DATA TO EXAMINE: Begin

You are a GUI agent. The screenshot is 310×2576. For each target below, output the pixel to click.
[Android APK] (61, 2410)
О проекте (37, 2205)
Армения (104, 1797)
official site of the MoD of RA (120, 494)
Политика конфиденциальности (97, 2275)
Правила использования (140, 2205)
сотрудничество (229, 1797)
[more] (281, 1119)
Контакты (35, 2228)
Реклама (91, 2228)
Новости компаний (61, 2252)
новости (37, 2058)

DATA TO EXAMINE: End
DATA TO EXAMINE: Begin

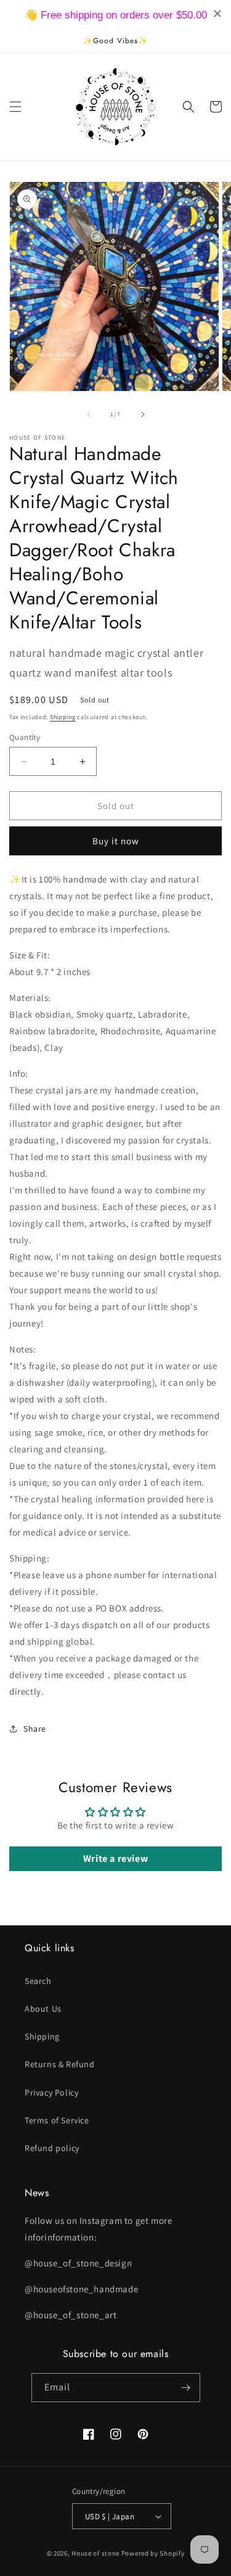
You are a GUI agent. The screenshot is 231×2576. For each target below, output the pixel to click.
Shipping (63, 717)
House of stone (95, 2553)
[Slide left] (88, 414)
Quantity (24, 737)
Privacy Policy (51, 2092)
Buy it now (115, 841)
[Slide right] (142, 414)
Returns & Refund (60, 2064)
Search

DATA TO EXAMINE: End

* PROBLEM DESCRIPTION: Each line in the data that holds the string "output" must be returned.

* YOUR RESPONSE:
You are a GUI agent. The screenshot is 310×2576. For each target below, output the pixel to click.
You are a GUI agent. The screenshot is 231×2576. For each target below, output the pixel to click.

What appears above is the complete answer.